* **Excerpt from a dataset**
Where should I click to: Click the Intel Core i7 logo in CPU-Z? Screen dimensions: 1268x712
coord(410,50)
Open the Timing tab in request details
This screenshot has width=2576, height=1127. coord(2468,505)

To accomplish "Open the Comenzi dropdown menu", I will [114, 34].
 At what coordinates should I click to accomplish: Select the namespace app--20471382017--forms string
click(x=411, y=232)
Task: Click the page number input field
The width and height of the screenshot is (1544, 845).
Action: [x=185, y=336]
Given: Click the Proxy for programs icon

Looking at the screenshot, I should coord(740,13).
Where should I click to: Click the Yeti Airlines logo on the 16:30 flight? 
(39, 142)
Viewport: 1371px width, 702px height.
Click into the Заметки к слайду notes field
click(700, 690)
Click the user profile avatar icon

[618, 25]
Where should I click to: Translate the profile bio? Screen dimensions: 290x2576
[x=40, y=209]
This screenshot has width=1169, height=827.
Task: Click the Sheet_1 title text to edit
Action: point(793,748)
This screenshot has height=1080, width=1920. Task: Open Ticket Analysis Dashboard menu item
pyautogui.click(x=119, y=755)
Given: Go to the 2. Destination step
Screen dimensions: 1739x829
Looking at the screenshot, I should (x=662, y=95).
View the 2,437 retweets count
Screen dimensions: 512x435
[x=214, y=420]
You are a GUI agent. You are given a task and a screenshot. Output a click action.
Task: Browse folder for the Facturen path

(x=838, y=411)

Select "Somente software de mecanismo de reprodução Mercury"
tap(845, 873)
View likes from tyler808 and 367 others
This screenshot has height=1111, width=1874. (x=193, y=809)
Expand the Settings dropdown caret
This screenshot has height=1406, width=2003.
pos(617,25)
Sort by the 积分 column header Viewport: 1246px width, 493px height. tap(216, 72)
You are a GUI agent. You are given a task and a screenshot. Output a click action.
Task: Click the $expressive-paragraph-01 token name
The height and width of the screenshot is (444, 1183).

* **The task**
Retype every line of the data above without changing anything.

* **Solution to the problem**
Where should I click to: Click the Intel Core i7 logo in CPU-Z? Screen dimensions: 1268x712
coord(410,50)
Open the Timing tab in request details
This screenshot has width=2576, height=1127. coord(2468,505)

To accomplish "Open the Comenzi dropdown menu", I will [114, 34].
 At what coordinates should I click to accomplish: Select the namespace app--20471382017--forms string
click(x=411, y=232)
Task: Click the page number input field
The width and height of the screenshot is (1544, 845).
Action: [x=185, y=336]
Given: Click the Proxy for programs icon

Looking at the screenshot, I should coord(740,13).
Where should I click to: Click the Yeti Airlines logo on the 16:30 flight? 
(39, 142)
Viewport: 1371px width, 702px height.
Click into the Заметки к слайду notes field
click(700, 690)
Click the user profile avatar icon

[618, 25]
Where should I click to: Translate the profile bio? Screen dimensions: 290x2576
[x=40, y=209]
This screenshot has width=1169, height=827.
Task: Click the Sheet_1 title text to edit
Action: point(793,748)
This screenshot has height=1080, width=1920. Task: Open Ticket Analysis Dashboard menu item
pyautogui.click(x=119, y=755)
Given: Go to the 2. Destination step
Screen dimensions: 1739x829
Looking at the screenshot, I should (x=662, y=95).
View the 2,437 retweets count
Screen dimensions: 512x435
[x=214, y=420]
You are a GUI agent. You are given a task and a screenshot. Output a click action.
Task: Browse folder for the Facturen path

(x=838, y=411)

Select "Somente software de mecanismo de reprodução Mercury"
tap(845, 873)
View likes from tyler808 and 367 others
This screenshot has height=1111, width=1874. (x=193, y=809)
Expand the Settings dropdown caret
This screenshot has height=1406, width=2003.
pos(617,25)
Sort by the 积分 column header Viewport: 1246px width, 493px height. tap(216, 72)
You are a GUI agent. You are given a task and a screenshot. Output a click action.
Task: Click the $expressive-paragraph-01 token name
The height and width of the screenshot is (444, 1183).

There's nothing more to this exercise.